My all time Favorites are David Tennant, Tom Baker, Christopher Eccleston (died too soon), and Jon Pertwee. Matt Smith is a fine actor but was given crap scripts from the start that kept feeding off the best Tennant episodes. Too many times they recycled "Blink", it was original, and should have been left alone. Matt did get to do one thing no other Doctor has ever done. He died of extreme old age. 

My father watched Doctor Who in the late 70's and started again in 2005 with me. One of my favorites is this argument between the Cyberman and the Dalek in "Doomsday". 


> Dalek Thay: Identify yourself!
> Cybermen: You will identify first!
> Dalek Thay: State you identity!
> Cybermen: You will identify first!
> ...



Well here is to looking ahead and hoping for more great episodes in the years ahead. Merry Christmas!


----------



## Baron (Nov 5, 2015)

Anyone else NOT caring for all these 2 part episodes we are getting this season? I started looking ahead on the titles and all of them are done in 2 parts. I ran back through the older seasons and I didn't like the old 2 part episodes either. I would really prefer they get back on the track.


----------



## Baron (Dec 8, 2015)

Now the season is done and over. The Christmas special will be out next. I will bump this thread with a question. But first let's take a quick look at the 2005-2015 companions;

Real Name - Nick Name - Side Kick(s) - Origin

Clara Oswald - The Impossible Girl - Danny Pink - Earth
Amy Pond - The Girl Who Waited - Rory Williams - Earth
Donna Noble - Doctor Donna - Wilfred Mott - Earth 
Martha Jones - (no nickname) - Earth
Rose Tyler - Bad Wolf - Mickey Smith - Captain Jack Harkness (aka Face of Bo) - All Earth

Some claim that just because Craig Owens or River Song made a couple of appearances they should be called companions. But River Song married the Doctor so she falls out of that category in my opinion. Craig never "ran away" with the Doctor so I cannot see defining him as a companion. Jack wanted to run off with the Doctor, but the he was scared of him. I am kind of worn out on the Doctor's companions. You will notice most all of them are females with male sidekicks, the biggest reason I am growing tired of them... They are all from EARTH. I believe the writers need to get a bit more creative.

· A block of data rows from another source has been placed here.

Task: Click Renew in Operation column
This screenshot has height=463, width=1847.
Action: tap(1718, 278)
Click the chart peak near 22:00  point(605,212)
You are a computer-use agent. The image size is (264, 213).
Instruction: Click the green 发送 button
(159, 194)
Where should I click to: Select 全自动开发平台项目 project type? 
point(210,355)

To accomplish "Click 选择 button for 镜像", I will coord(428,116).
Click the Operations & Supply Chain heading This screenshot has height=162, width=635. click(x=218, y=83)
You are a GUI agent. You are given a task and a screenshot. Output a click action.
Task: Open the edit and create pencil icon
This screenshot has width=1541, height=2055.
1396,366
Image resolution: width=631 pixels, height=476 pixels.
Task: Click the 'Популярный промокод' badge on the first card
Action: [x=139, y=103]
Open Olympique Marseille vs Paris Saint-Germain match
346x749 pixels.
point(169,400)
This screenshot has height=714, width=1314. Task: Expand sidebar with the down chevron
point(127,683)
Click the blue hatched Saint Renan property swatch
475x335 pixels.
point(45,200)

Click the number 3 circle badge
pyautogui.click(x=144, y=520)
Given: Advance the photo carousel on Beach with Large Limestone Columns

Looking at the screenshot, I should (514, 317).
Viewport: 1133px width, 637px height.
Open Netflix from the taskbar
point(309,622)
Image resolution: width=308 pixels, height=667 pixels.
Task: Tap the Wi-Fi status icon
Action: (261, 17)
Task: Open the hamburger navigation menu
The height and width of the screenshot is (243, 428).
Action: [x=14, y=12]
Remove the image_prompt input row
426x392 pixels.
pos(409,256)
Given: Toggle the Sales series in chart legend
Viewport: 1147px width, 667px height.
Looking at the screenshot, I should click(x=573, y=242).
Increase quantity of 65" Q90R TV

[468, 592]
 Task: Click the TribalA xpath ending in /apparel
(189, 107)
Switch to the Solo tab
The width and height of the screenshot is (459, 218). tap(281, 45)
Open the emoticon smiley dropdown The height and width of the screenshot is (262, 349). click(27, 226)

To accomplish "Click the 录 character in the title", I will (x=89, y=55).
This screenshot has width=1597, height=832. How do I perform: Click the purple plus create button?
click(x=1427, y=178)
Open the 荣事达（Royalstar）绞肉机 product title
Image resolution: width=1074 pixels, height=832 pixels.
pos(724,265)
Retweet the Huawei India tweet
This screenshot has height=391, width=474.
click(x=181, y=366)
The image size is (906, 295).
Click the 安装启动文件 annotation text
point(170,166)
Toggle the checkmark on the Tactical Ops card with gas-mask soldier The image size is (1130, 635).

The Doctor flies about in the TARDIS and has all of time and space to pick from. Prior to 2005 restart, the Doctor had 2 robotic dogs (K-9 Mark I and Mark II), a Time Lady Romana, Adric a young man from E-Space, and Leela a warrior maiden from an alien planet in the far future. 

Calling ALL Whovians!! Question;
Who or what would you like to see as the Doctor's next companion?


----------



## Whiterabbitrage (Dec 8, 2015)

Well not another robotic dog! Those were so annoying. Would you want to see another robotic sidekick? I see what you are saying about earth sidekicks, but I prefer them. I get to live vicariously through them. Wouldn't you want to leave earth and go hangout with The Dr? But I see what you are saying about the sidekicks getting redundant.


----------



## MikeScone (Dec 12, 2015)

Was Captain Jack Harkness from Earth? I thought he was from some future colony planet (on which there was a "Boeshane Peninsula", the "Boe" of Face of Boe). 

I always liked Martha Jones - maybe the current Doctor can reconnect with her.


----------



## Baron (Dec 19, 2015)

I think the most annoying thing about K-9 is how they did his voice. But no, the robo dog has been done. I realize what a pain it is to have a companion in make up all the time. Take a look at Star Trek NG, Michael Dorn as Worf the klingon, went through six hours of prep time in make up. I don't believe the answer is another talking toaster or someone in a lizard suit. 

I just would like to see an alien companion who is unfamiliar with odd Earth customs. So when you have episodes on contemporary Earth they still maintain a sense of discovery.


----------



## Strax (Mar 8, 2016)

Best thread ever! 
One of my buns is named Stormageddon, and the other is Strax!


----------



## Alek (May 9, 2017)

I'm totally in love with Peter Capaldi. He's amazing! My favorite Doctor.
Tennant was a good Doctor too, as well as Eccleston. However, I really didn't like Matt Smith. I forced myself to watch most of his episodes so I could catch up for Capaldi's era. But I cant stand Matt Smith as an actor, or as the Doctor.


----------



## RavenousDragon (May 9, 2017)

I agree with Alek. Tennant was my favorite though- Capaldi and Baker (the first) are tied for second. I'm not caught up to the new season (dang school keeping me from watching TV) but that's my take.


----------